**Stored data**

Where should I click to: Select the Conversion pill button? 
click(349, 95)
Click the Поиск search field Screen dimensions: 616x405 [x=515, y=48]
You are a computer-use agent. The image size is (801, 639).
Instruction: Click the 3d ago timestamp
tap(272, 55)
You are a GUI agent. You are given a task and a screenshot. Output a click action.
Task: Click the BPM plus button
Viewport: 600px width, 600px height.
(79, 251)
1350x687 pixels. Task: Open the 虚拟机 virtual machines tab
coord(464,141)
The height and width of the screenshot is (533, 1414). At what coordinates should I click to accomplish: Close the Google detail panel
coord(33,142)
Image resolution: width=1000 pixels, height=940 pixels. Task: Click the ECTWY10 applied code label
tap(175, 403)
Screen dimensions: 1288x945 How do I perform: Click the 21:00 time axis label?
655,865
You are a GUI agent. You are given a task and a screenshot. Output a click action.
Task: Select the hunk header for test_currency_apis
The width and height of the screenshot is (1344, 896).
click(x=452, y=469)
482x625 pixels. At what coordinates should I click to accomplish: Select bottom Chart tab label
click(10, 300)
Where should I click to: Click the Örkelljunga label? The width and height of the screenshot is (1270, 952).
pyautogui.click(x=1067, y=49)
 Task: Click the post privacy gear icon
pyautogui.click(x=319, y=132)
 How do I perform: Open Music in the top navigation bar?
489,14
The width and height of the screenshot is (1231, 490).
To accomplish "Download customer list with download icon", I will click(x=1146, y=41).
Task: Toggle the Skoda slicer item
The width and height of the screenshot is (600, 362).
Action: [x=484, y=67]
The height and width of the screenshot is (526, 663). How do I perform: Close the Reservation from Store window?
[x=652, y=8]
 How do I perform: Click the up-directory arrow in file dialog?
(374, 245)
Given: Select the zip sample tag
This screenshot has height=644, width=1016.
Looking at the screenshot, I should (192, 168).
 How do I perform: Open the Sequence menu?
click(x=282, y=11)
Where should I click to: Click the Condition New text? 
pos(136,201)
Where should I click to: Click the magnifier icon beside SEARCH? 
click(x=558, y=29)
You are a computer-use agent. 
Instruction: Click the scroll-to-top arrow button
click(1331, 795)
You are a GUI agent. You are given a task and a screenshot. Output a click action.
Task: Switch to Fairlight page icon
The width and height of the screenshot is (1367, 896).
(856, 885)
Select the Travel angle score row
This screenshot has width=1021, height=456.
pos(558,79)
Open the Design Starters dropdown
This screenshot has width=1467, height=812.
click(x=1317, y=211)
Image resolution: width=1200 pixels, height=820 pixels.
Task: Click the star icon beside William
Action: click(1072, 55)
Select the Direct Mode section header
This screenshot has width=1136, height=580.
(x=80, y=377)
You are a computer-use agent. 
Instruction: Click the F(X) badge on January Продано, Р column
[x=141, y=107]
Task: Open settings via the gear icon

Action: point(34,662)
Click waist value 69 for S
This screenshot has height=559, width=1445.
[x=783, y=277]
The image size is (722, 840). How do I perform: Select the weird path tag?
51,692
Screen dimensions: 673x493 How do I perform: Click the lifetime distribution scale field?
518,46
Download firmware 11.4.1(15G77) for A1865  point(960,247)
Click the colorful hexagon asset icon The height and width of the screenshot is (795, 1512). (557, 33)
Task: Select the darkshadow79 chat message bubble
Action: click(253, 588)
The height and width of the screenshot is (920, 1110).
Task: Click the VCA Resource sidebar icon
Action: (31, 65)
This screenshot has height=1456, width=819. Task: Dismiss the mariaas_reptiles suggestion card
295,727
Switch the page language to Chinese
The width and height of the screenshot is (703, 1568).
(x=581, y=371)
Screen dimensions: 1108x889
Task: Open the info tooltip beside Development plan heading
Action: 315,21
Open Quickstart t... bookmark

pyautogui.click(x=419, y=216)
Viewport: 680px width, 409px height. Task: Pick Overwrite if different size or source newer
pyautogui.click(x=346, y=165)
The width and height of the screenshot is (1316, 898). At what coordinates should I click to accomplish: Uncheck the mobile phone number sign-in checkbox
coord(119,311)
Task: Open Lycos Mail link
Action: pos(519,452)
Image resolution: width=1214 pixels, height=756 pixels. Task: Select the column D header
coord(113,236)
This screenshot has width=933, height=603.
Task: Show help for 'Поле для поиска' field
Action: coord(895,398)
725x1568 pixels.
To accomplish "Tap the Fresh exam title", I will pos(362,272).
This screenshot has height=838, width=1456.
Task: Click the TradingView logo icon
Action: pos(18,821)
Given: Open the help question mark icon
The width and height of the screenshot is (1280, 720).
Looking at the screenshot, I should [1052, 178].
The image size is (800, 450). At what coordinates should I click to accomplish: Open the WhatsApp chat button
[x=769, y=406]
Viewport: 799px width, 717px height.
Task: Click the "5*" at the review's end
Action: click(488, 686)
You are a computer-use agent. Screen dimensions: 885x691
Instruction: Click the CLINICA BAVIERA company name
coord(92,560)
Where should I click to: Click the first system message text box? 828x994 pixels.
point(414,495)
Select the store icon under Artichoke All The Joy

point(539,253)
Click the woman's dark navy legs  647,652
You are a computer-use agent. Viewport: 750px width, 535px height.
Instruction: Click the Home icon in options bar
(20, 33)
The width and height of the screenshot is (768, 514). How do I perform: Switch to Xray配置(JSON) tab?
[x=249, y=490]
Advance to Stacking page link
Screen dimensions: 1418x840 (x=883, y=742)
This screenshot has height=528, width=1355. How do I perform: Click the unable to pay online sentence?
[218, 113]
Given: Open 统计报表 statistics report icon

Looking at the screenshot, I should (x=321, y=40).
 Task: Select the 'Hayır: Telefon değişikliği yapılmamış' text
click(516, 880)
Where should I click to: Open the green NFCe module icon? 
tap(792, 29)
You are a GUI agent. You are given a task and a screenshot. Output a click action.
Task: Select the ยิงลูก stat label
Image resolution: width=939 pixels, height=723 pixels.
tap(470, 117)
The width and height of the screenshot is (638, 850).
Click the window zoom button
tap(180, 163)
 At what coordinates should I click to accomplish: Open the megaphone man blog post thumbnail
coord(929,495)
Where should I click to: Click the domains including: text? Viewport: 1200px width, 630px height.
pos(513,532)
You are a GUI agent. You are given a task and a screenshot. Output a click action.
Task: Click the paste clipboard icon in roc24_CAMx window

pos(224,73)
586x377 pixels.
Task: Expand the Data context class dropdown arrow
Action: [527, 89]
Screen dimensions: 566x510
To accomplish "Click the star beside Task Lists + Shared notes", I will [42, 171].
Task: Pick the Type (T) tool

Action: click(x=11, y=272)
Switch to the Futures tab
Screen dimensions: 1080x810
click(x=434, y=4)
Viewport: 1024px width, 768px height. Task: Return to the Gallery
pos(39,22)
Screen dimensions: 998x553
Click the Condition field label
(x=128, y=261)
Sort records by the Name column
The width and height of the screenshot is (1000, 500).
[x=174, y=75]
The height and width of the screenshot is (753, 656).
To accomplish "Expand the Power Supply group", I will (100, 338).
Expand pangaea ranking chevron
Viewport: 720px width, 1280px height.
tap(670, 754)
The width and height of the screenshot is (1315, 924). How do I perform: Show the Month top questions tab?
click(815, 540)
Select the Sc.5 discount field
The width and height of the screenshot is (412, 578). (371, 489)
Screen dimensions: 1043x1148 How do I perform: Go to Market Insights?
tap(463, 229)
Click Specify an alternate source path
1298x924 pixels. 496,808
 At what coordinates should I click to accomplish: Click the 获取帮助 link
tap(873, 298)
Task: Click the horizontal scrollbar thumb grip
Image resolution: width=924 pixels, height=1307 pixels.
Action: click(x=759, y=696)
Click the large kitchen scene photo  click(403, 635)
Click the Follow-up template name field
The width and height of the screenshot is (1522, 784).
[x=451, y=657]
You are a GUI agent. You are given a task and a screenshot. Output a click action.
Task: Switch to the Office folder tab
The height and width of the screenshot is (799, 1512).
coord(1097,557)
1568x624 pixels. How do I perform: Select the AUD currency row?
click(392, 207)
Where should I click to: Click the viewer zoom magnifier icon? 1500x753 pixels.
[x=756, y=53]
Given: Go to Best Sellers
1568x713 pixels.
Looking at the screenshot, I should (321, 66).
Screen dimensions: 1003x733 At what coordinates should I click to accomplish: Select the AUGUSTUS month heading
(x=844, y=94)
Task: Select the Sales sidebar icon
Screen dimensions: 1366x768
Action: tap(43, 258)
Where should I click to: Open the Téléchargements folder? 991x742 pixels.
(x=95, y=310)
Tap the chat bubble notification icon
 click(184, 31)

**Exercise brief**
Wherever a line of the data holds "Download", copy that line.

**Solution**
To accomplish "Download customer list with download icon", I will click(x=1146, y=41).
Download firmware 11.4.1(15G77) for A1865  point(960,247)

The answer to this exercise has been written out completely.